I’m not sure how, but a little while ago I got talking to John Cinnamond about an experience of mine with Haskell that didn’t exactly end well.
As some of you may know, I made a terribly-promoted, mostly-unused (except by me) application called Over The Finish Line. It displays open pull requests on your favourite repositories in a dashboard format. I think it’s pretty neat. It doesn’t get much love nowadays… but I’m getting ahead of myself.
And, of course, I picked Haskell as the server-side language, because of course. I’d never used it for a web application before, but I figured I could handle it. I grok monads. I eat higher-kinded types for breakfast. (They’re great with yoghurt and blueberries.)

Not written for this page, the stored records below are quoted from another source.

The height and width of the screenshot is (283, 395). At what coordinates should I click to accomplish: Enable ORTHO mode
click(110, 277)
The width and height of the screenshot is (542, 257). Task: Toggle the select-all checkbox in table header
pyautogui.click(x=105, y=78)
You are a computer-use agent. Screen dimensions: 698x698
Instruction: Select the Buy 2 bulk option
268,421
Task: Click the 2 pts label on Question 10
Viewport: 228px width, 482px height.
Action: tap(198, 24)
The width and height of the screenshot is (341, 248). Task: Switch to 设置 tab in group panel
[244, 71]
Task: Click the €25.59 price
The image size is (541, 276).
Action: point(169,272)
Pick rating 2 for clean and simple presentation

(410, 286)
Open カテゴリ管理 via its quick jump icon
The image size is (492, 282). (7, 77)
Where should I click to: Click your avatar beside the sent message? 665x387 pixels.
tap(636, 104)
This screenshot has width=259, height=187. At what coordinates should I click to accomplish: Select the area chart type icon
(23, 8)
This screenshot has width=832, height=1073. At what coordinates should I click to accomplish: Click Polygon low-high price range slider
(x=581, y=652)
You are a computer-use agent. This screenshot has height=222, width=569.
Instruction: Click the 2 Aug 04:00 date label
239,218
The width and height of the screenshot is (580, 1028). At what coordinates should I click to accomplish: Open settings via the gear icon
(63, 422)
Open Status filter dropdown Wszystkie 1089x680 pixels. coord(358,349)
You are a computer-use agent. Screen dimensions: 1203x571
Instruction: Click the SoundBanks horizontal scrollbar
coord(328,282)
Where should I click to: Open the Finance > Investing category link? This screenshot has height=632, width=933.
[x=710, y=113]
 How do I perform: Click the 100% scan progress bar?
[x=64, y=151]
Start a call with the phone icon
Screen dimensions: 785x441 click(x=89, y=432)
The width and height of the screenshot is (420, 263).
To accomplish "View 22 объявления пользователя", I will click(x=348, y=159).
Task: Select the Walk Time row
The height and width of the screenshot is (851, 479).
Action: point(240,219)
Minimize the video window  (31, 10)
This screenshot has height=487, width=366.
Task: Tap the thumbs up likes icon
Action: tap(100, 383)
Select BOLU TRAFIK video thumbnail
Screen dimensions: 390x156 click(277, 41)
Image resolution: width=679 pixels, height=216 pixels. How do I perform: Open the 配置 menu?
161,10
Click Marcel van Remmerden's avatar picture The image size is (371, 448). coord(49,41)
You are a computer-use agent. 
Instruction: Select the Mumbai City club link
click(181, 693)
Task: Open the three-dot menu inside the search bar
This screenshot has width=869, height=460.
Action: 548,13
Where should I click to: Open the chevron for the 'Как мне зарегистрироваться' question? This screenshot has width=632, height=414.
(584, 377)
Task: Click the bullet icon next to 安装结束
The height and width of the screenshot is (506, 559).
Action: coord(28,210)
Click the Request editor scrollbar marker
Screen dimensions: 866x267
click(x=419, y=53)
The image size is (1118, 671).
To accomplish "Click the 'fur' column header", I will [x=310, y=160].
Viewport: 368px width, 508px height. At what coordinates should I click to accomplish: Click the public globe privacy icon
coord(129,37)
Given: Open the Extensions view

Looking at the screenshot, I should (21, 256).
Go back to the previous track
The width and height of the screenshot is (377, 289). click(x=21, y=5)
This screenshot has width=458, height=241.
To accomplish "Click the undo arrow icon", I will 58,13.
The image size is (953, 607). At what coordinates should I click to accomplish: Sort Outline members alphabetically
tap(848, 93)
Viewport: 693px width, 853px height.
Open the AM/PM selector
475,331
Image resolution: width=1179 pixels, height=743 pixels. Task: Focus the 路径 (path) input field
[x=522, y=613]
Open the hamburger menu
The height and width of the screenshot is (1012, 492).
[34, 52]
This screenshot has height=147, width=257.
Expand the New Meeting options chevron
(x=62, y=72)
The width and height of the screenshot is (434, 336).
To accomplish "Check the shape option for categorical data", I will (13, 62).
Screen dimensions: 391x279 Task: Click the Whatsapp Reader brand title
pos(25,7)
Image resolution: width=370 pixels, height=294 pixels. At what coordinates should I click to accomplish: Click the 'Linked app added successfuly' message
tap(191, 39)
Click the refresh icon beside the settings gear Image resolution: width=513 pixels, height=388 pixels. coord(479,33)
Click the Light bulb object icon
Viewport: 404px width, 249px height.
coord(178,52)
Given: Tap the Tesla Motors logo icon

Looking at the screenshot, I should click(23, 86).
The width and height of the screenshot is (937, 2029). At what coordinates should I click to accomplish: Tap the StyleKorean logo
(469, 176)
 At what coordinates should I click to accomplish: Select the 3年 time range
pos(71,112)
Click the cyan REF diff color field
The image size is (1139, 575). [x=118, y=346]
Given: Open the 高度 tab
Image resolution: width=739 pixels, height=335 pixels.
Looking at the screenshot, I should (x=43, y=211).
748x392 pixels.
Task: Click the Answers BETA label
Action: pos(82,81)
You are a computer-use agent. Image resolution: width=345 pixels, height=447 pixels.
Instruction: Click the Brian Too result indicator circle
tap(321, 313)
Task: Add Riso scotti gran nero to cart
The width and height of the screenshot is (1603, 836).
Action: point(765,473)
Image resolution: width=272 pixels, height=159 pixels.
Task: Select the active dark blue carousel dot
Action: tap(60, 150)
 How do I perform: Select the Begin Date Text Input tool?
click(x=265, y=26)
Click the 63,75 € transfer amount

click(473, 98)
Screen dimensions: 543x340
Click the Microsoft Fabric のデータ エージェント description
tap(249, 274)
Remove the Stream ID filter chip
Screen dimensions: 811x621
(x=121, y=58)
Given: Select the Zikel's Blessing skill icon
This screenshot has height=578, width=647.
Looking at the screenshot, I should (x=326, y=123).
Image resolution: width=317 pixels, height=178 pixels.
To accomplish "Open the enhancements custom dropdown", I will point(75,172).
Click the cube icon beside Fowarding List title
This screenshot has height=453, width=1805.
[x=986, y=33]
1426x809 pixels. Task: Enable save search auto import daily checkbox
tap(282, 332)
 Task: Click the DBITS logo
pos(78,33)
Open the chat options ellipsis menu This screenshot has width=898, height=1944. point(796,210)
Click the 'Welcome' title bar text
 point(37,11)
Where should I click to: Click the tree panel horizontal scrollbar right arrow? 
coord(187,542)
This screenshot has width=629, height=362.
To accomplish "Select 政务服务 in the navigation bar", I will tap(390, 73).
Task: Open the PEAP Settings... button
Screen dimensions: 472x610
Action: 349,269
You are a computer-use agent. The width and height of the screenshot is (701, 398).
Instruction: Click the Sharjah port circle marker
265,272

And so, I booked a week off and dove in.
Initially, the two languages felt quite similar, but they quickly started to diverge. Elm was annoyingly simple; no higher-kinded fmap or >>=; I had to think about what kind of data structure I was working with. Which was easy, because the error messages told me. Eventually, I realised that these two things were one and the same. The lack of fancy Haskell-like types and fmap and whatnot meant that Elm could reason about my program exceptionally well, and I learnt to just follow the compiler.
No such luck with Haskell.
At first, the server side was a breeze. I loved it. It was all the monads, all the time, and isn’t that what Haskell folk live for? And it lasted all of two days before I hit a wall. It was monads upon monads, and it went from the type system really helping to hurting. Sure, I didn’t have to manually remember types of values, but I did have to manually remember what the stack of monad transformers looks like.
What’s a monad transformer? I already told you. Literally monads upon monads. Turns out one is easy, two is fine, and three is impossible. I’m sure smarter people than me can handle them fine. I wept.
I wouldn’t use Haskell for this project. But I would absolutely use it again, just not for anything where there’s more than one layer of I/O. And I’d only use it if there was serious computation going on. Most of this project is side effects: talking to GitHub, talking to the database, loading the configuration from environment variables, serving over HTTP.
I don’t think I’ve ever said this before, but I wish I’d just used node.js.
Now I’m exploring an idea which I think will help: what if we could compose processes like we do services? So I started working on Eleven with Mateu Adsuara and others. Tell me what you think.
I really miss working with Haskell. But not like this.